Stored items from a collection
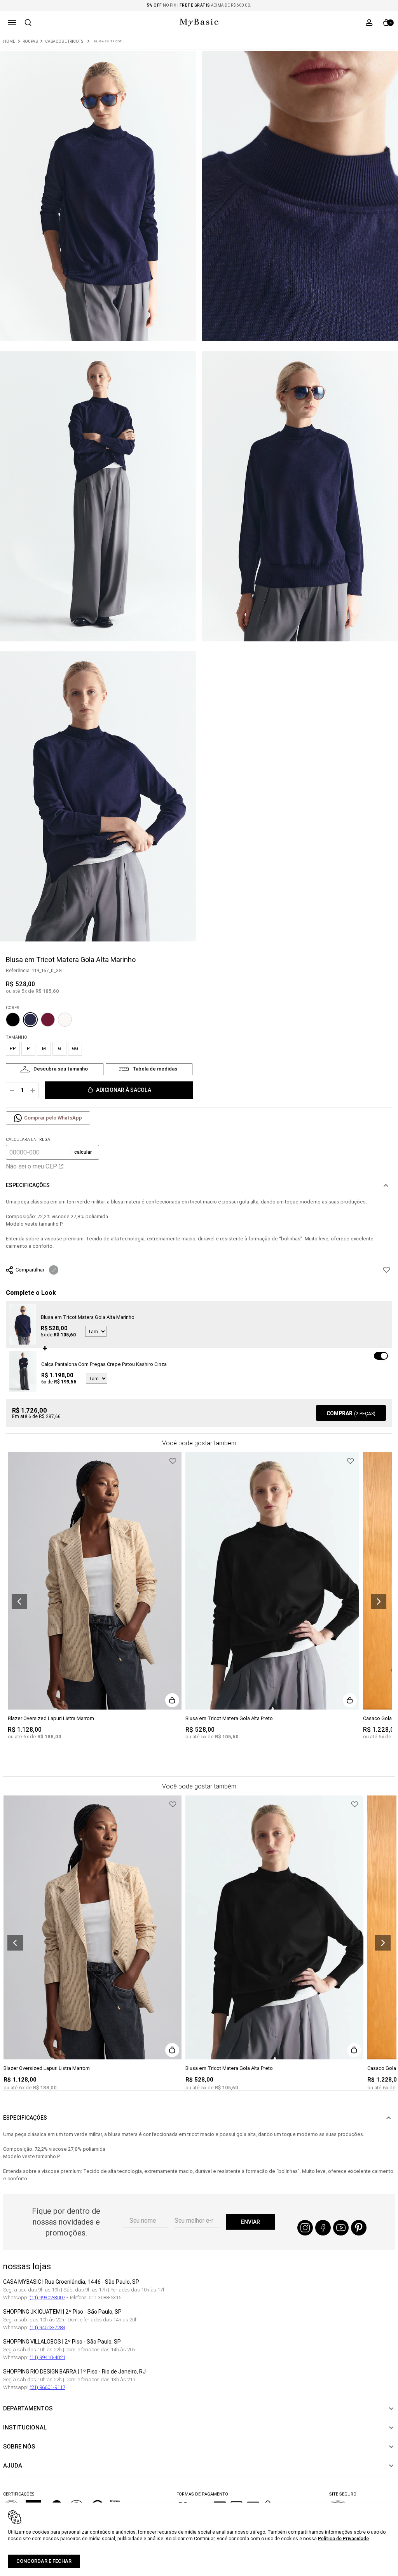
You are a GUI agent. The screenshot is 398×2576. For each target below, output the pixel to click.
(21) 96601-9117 (47, 2387)
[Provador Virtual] (54, 1069)
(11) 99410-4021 (47, 2357)
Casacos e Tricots (64, 41)
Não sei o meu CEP (31, 1166)
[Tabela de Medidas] (149, 1069)
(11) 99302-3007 (47, 2297)
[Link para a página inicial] (9, 41)
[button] (12, 22)
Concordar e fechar (44, 2561)
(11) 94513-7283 (47, 2327)
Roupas (30, 41)
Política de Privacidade (343, 2538)
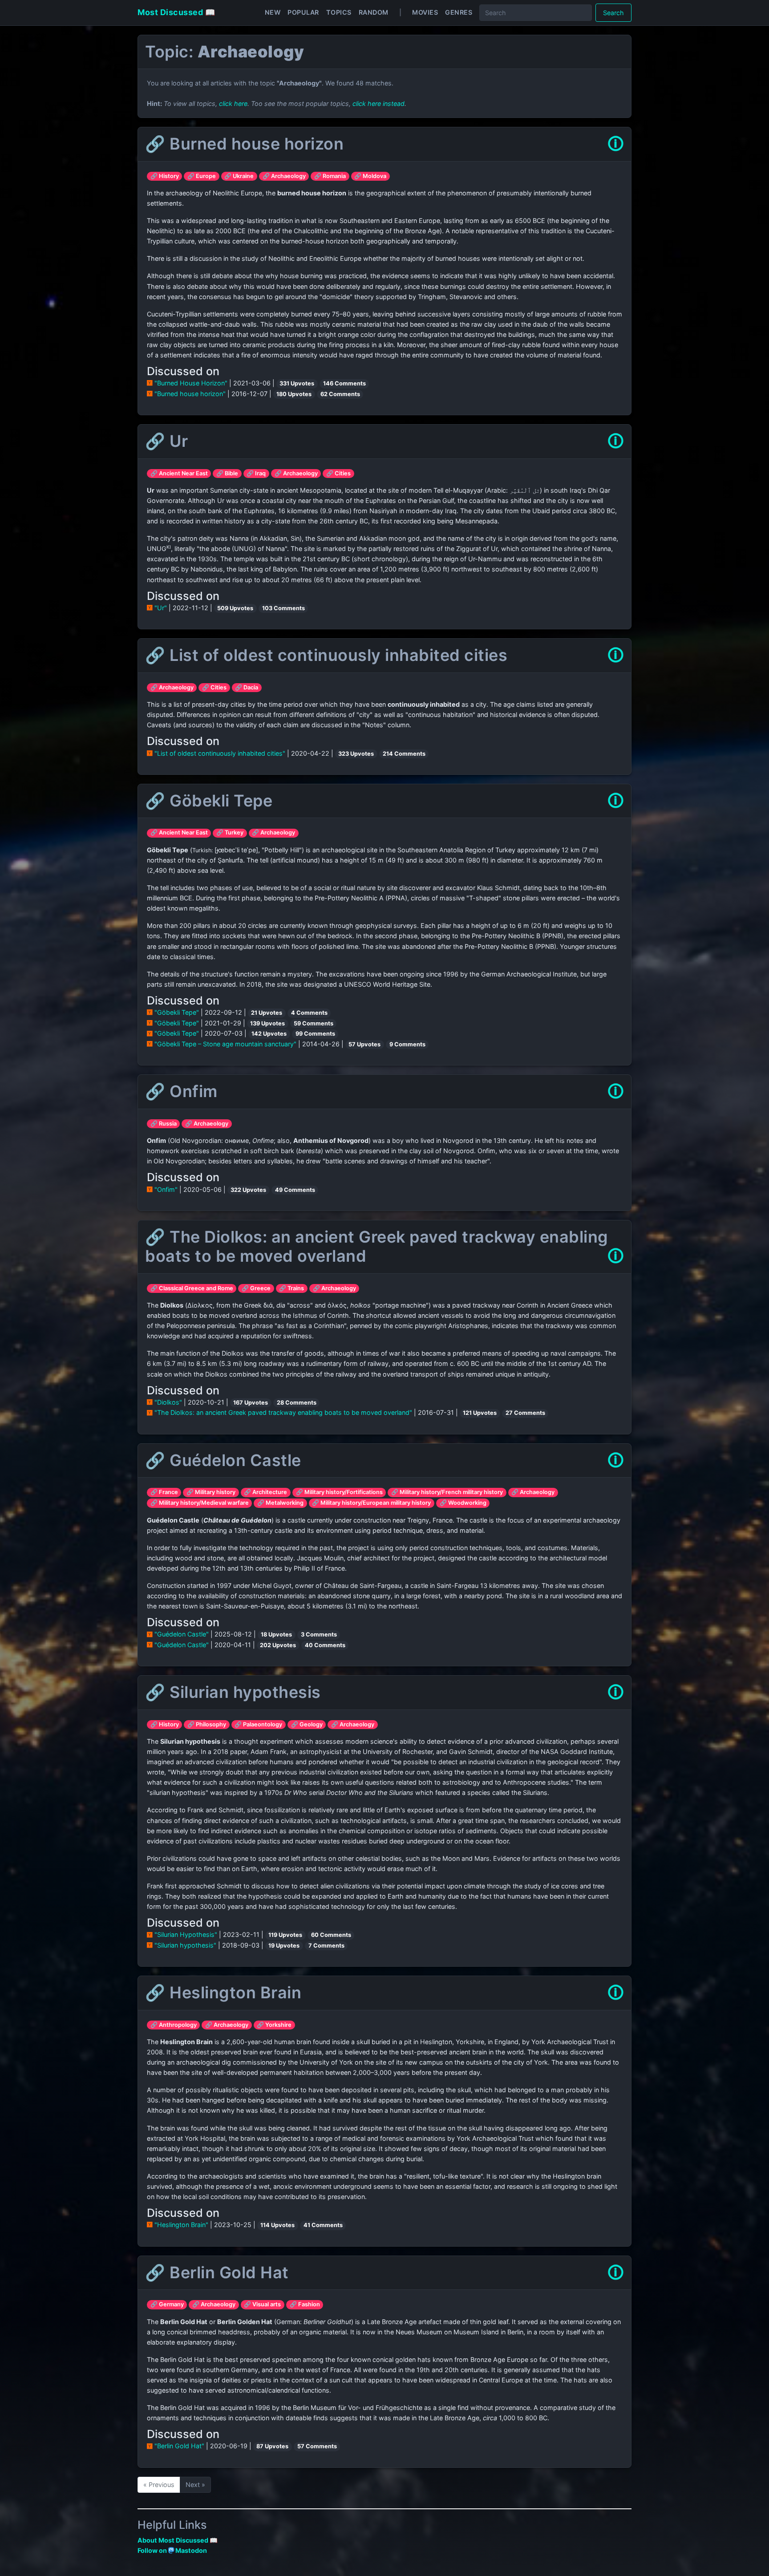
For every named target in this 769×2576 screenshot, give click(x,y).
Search (613, 12)
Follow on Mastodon (172, 2550)
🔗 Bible (227, 473)
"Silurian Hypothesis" (186, 1934)
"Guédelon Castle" (181, 1634)
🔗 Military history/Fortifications (339, 1492)
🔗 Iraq (256, 473)
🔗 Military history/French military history (447, 1492)
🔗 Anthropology (173, 2024)
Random (374, 12)
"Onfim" (166, 1189)
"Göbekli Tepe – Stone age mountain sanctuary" (225, 1044)
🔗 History (164, 176)
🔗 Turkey (229, 832)
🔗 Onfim (181, 1091)
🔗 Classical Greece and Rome (191, 1288)
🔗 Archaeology (284, 176)
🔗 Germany (167, 2304)
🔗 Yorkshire (274, 2024)
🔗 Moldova (370, 176)
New (273, 12)
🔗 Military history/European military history (371, 1502)
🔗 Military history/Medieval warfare (199, 1502)
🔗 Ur (166, 441)
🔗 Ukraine (239, 176)
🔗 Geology (307, 1724)
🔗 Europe (201, 176)
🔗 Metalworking (280, 1502)
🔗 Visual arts (262, 2304)
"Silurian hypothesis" (185, 1945)
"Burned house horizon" (190, 393)
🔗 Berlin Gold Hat (217, 2272)
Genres (458, 12)
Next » (195, 2484)
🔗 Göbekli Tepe (208, 800)
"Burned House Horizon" (191, 383)
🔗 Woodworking (463, 1502)
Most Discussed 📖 (176, 12)
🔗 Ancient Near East (179, 473)
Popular (303, 12)
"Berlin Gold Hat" (179, 2446)
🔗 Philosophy (206, 1724)
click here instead (378, 103)
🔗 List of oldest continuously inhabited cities (326, 655)
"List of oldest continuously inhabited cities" (220, 753)
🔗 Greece (256, 1288)
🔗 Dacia (246, 687)
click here (233, 103)
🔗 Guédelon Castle (223, 1460)
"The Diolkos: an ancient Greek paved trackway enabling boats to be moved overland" (283, 1412)
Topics (339, 12)
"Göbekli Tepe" (177, 1012)
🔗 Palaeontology (258, 1724)
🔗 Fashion (305, 2304)
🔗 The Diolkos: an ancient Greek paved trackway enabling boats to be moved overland (376, 1246)
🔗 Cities (338, 473)
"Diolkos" (168, 1402)
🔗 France (164, 1492)
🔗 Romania (330, 176)
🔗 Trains (291, 1288)
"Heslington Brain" (181, 2224)
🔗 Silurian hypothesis (233, 1692)
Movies (425, 12)
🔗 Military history (210, 1492)
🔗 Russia (163, 1123)
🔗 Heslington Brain (223, 1992)
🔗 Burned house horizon (244, 144)
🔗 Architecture (265, 1492)
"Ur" (161, 608)
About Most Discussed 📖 (178, 2540)
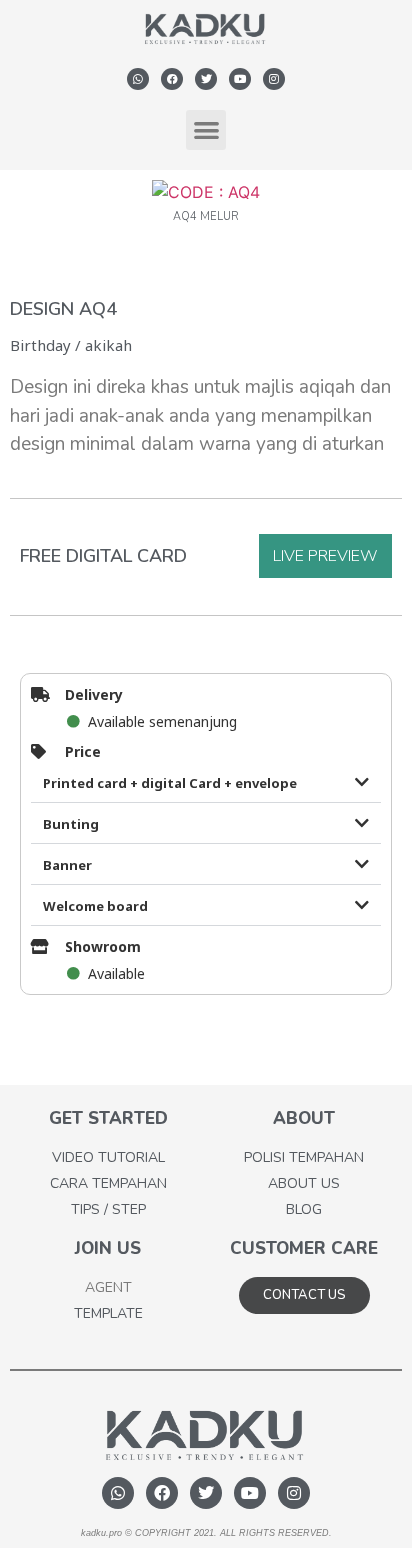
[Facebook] (172, 79)
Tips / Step (108, 1209)
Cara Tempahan (108, 1183)
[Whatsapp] (138, 79)
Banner (67, 865)
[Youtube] (240, 79)
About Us (304, 1183)
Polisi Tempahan (304, 1157)
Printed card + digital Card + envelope (170, 783)
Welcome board (95, 906)
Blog (304, 1209)
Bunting (71, 824)
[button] (206, 130)
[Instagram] (274, 79)
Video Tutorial (108, 1157)
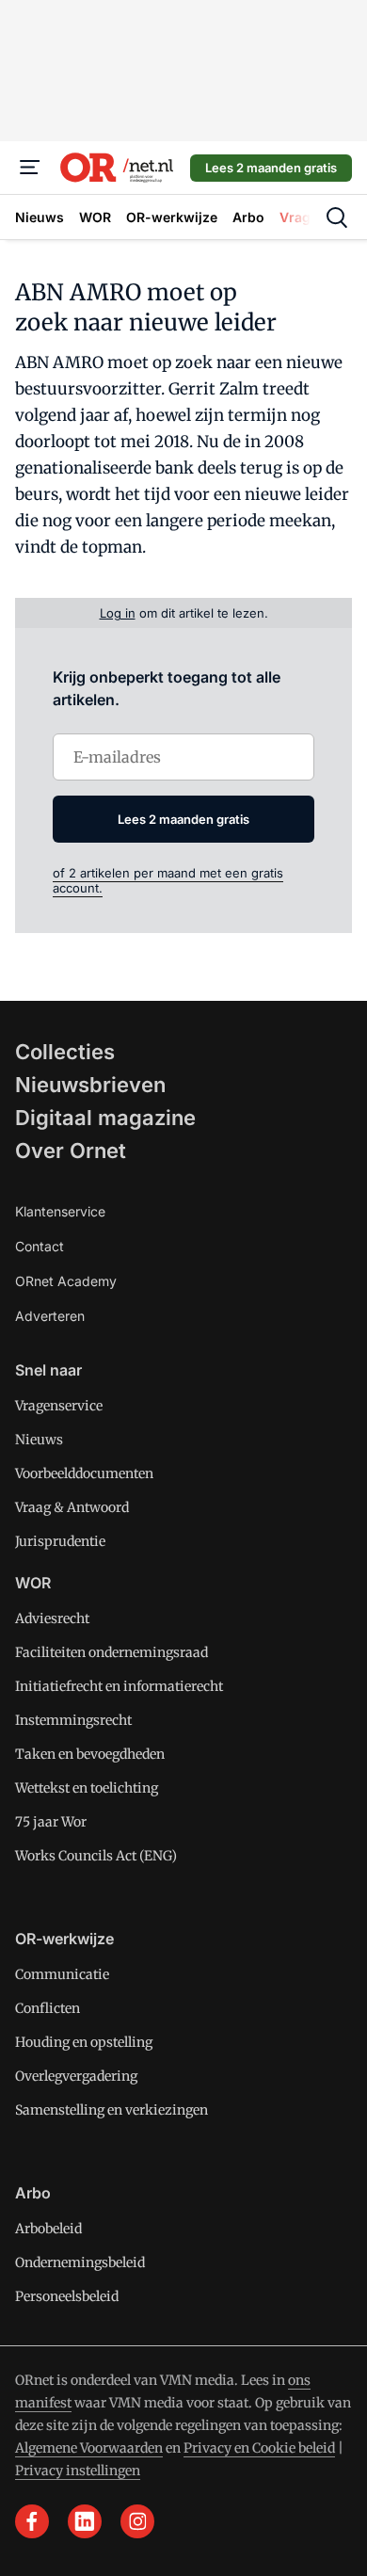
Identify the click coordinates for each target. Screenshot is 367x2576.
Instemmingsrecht (73, 1720)
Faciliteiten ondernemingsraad (111, 1652)
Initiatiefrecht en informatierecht (119, 1686)
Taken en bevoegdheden (90, 1754)
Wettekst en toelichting (86, 1787)
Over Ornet (70, 1150)
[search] (337, 217)
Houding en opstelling (83, 2042)
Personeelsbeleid (67, 2296)
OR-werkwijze (64, 1938)
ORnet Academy (66, 1281)
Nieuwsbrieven (90, 1084)
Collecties (65, 1051)
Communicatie (62, 1974)
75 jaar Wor (51, 1821)
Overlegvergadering (76, 2076)
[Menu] (30, 167)
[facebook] (32, 2521)
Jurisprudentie (60, 1541)
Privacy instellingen (77, 2470)
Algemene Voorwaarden (89, 2447)
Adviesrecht (52, 1618)
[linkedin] (85, 2521)
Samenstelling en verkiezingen (111, 2109)
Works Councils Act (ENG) (96, 1855)
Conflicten (47, 2008)
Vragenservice (59, 1405)
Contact (39, 1246)
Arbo (33, 2192)
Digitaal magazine (105, 1117)
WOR (33, 1582)
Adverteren (50, 1316)
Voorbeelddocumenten (84, 1473)
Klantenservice (60, 1211)
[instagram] (137, 2521)
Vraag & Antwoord (72, 1507)
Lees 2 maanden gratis (271, 167)
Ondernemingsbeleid (80, 2262)
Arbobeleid (48, 2228)
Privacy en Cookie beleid (259, 2447)
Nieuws (39, 1439)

What is expected: Your reply should consist solely of the lines above from the line containing "Bunting (71, 824)" up to and including the line containing "Works Councils Act (ENG) (96, 1855)", reproduced exactly, minus the pictures.

Solution below:
Bunting (71, 824)
[button] (206, 130)
[Instagram] (274, 79)
Video Tutorial (108, 1157)
Identify the click coordinates for each target. Screenshot is 367x2576.
Instemmingsrecht (73, 1720)
Faciliteiten ondernemingsraad (111, 1652)
Initiatiefrecht en informatierecht (119, 1686)
Taken en bevoegdheden (90, 1754)
Wettekst en toelichting (86, 1787)
Over Ornet (70, 1150)
[search] (337, 217)
Houding en opstelling (83, 2042)
Personeelsbeleid (67, 2296)
OR-werkwijze (64, 1938)
ORnet Academy (66, 1281)
Nieuwsbrieven (90, 1084)
Collecties (65, 1051)
Communicatie (62, 1974)
75 jaar Wor (51, 1821)
Overlegvergadering (76, 2076)
[Menu] (30, 167)
[facebook] (32, 2521)
Jurisprudentie (60, 1541)
Privacy instellingen (77, 2470)
Algemene Voorwaarden (89, 2447)
Adviesrecht (52, 1618)
[linkedin] (85, 2521)
Samenstelling en verkiezingen (111, 2109)
Works Councils Act (ENG) (96, 1855)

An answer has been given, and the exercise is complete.